Of the lines listed below, return exactly those that run from the line containing "Task: Open the blue email inbox icon" through the line containing "The width and height of the screenshot is (2296, 1611).", both included.

_Dataset entries_:
*-*-*

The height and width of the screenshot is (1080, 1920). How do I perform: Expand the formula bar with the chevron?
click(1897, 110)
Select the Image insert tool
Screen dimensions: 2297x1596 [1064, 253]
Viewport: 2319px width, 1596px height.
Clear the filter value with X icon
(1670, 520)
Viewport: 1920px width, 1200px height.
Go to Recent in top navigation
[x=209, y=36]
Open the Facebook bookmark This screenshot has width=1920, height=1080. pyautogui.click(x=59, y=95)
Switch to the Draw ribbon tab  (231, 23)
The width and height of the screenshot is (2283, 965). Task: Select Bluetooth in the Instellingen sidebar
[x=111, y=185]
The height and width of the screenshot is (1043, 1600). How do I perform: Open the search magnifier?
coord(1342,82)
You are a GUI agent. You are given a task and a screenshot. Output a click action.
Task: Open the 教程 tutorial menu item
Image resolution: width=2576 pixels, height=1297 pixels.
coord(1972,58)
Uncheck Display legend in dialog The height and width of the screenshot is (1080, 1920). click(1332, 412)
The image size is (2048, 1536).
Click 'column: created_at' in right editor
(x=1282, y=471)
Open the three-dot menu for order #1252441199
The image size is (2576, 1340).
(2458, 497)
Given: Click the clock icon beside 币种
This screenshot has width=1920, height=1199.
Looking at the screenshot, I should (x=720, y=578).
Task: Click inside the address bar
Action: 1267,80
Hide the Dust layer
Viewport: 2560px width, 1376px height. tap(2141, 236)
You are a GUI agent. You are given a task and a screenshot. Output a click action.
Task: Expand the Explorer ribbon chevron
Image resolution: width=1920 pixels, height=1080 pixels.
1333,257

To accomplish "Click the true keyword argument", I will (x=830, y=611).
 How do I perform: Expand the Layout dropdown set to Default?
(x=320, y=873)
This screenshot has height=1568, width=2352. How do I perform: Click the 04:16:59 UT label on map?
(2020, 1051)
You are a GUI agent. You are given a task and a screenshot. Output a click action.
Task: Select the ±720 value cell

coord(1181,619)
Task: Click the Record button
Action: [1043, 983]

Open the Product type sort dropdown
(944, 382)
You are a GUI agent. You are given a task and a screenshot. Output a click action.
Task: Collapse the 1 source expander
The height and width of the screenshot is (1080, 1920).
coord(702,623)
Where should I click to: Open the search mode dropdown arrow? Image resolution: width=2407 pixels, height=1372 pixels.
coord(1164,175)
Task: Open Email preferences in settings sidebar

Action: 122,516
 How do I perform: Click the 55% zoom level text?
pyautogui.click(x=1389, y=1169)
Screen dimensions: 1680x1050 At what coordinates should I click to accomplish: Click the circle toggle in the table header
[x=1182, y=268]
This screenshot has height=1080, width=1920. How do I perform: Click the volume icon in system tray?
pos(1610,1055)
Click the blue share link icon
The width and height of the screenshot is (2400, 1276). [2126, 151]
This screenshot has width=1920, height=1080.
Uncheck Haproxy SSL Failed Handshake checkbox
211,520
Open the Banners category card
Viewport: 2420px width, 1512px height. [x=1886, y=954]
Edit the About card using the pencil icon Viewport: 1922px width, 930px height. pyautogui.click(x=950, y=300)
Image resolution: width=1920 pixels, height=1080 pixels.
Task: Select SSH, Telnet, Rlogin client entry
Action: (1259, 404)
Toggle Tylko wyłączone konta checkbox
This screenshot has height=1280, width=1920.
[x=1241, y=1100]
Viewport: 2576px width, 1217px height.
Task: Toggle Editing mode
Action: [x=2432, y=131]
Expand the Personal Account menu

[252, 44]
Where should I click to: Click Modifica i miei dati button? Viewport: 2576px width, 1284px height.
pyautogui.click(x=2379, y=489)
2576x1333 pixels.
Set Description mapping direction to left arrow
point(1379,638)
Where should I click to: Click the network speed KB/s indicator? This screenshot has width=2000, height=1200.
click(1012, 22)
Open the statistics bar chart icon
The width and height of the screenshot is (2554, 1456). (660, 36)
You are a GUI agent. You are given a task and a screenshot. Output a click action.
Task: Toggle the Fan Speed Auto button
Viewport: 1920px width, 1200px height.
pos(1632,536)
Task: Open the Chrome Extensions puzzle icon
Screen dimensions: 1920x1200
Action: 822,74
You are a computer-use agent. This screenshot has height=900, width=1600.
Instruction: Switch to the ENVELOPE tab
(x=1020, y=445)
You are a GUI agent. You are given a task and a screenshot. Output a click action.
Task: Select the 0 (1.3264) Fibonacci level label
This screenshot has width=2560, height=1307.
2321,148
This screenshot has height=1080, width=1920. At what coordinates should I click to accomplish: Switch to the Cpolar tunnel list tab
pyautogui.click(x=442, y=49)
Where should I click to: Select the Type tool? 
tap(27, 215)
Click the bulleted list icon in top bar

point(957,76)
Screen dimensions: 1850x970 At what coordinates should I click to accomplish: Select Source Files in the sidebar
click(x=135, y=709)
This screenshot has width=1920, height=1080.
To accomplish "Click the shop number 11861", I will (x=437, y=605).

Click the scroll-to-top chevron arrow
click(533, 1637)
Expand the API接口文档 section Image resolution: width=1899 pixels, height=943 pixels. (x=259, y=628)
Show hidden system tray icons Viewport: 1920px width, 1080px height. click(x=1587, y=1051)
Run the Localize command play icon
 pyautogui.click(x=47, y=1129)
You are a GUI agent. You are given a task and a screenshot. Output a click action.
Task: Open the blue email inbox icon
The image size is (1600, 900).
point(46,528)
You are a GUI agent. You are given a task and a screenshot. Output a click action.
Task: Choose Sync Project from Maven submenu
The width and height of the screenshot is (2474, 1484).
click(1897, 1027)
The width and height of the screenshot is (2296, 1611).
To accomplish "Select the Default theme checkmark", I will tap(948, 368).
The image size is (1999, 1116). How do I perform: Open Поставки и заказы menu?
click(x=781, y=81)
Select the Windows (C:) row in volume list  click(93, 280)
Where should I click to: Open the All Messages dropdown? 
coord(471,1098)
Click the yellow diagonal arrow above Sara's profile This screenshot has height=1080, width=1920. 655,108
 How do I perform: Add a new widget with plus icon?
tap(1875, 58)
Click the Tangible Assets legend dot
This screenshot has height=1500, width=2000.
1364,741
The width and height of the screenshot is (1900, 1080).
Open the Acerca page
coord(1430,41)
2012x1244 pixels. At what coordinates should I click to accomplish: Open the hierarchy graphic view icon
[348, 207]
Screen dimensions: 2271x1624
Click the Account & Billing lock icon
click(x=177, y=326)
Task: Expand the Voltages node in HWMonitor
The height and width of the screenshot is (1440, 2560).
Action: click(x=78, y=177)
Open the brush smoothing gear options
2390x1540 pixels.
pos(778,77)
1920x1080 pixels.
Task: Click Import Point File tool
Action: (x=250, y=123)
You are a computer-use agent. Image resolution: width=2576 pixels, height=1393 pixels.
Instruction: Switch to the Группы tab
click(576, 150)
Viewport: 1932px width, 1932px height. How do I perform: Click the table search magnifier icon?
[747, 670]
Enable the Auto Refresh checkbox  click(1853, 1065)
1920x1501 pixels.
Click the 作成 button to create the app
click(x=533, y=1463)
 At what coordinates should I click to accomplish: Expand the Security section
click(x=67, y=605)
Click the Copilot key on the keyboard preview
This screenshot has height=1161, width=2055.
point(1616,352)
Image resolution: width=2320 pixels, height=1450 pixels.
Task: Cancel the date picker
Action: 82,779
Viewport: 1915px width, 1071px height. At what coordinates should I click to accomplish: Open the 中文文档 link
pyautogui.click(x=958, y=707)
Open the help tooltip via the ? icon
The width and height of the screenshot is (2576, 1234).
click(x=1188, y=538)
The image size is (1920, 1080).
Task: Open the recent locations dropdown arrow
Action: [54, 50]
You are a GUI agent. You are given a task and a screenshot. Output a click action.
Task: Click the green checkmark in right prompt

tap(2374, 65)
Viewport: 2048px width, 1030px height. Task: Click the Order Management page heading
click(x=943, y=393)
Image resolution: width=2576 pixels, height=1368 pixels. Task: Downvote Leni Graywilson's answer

*-*-*

_RESPONSE_:
Task: Open the blue email inbox icon
The image size is (1600, 900).
point(46,528)
You are a GUI agent. You are given a task and a screenshot. Output a click action.
Task: Choose Sync Project from Maven submenu
The width and height of the screenshot is (2474, 1484).
click(1897, 1027)
The width and height of the screenshot is (2296, 1611).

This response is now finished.